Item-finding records

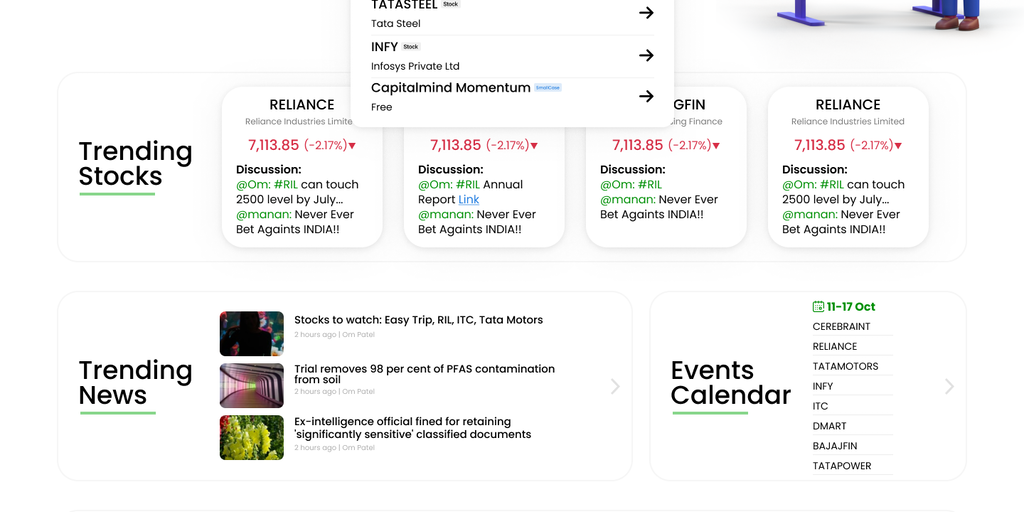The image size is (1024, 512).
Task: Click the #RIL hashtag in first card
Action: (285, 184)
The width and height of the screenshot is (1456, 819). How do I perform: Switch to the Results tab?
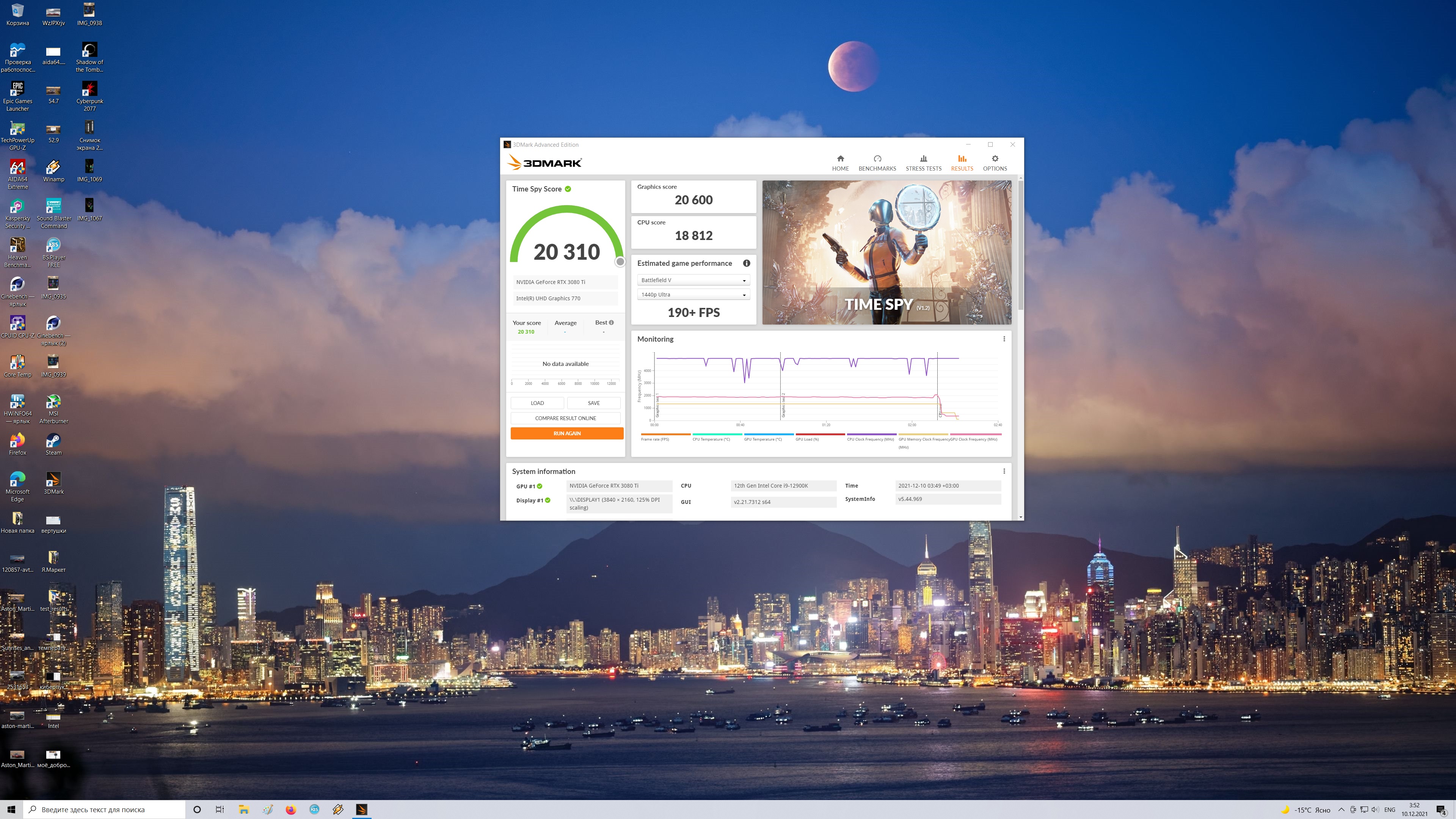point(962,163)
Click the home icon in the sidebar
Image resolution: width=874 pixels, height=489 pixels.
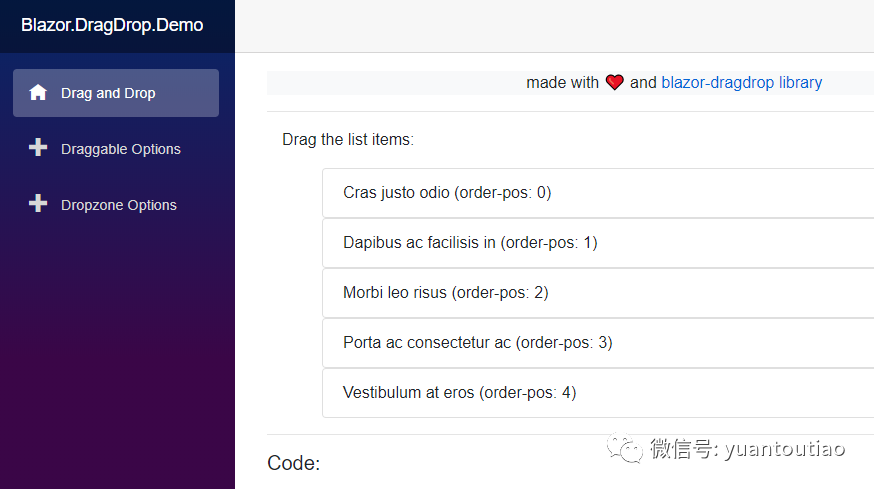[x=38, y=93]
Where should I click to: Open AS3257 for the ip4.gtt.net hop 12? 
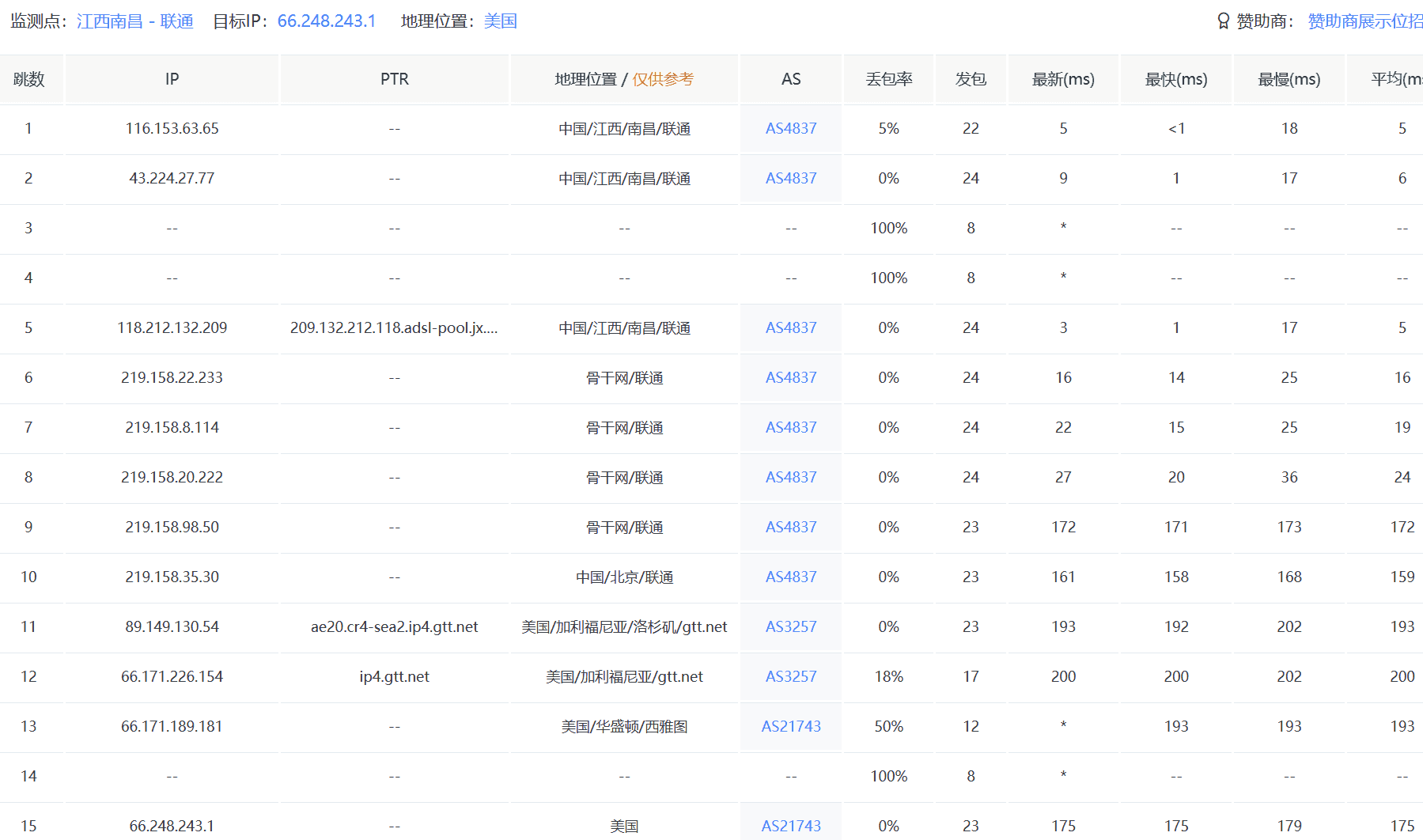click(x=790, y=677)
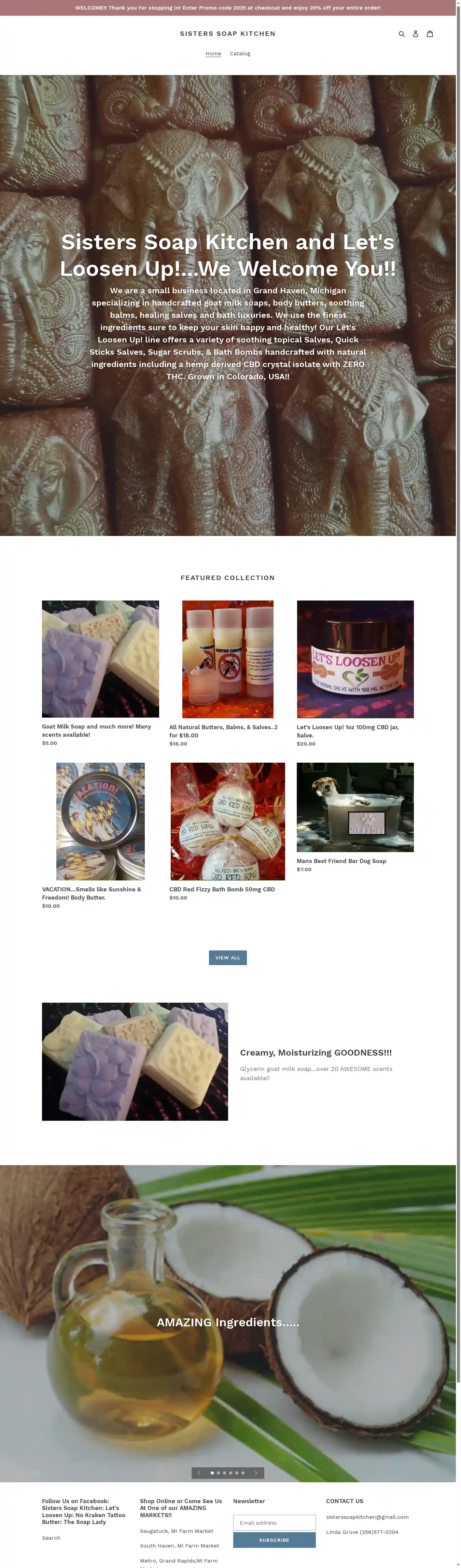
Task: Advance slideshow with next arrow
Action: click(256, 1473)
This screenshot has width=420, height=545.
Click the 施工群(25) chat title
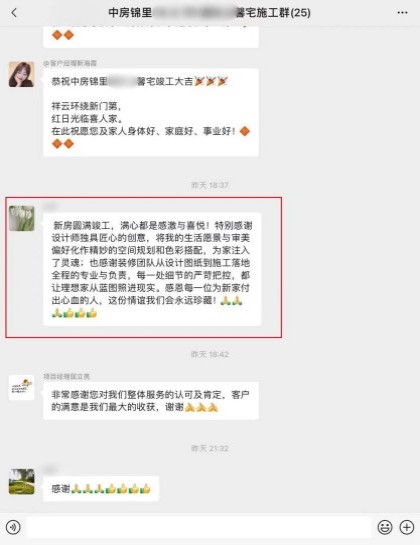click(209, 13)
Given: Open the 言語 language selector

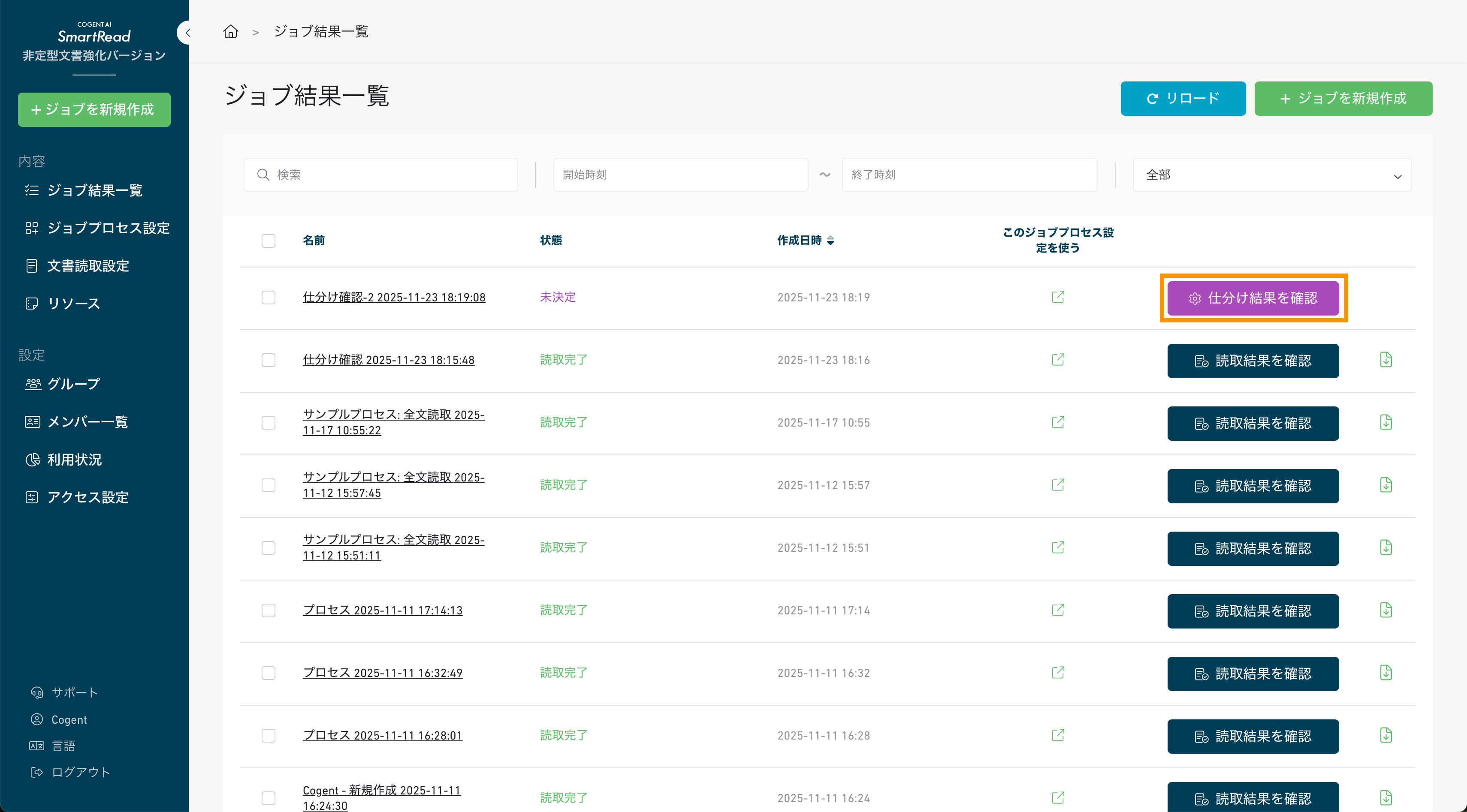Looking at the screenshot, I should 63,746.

◆ **WHAT THE TASK ASKS**:
Reproduce every line of the listing above verbatim, omitting the pictures.

◆ **COMPLETE RESPONSE**:
The image size is (1024, 512).
Task: Click the #RIL hashtag in first card
Action: (285, 184)
The width and height of the screenshot is (1456, 819). How do I perform: Switch to the Results tab?
point(962,163)
Click the home icon in the sidebar
Image resolution: width=874 pixels, height=489 pixels.
[x=38, y=93]
Where should I click to: Open AS3257 for the ip4.gtt.net hop 12? 
click(x=790, y=677)
Task: Advance slideshow with next arrow
Action: click(256, 1473)
This screenshot has width=420, height=545.
Click the 施工群(25) chat title
click(209, 13)
Given: Open the 言語 language selector

Looking at the screenshot, I should 63,746.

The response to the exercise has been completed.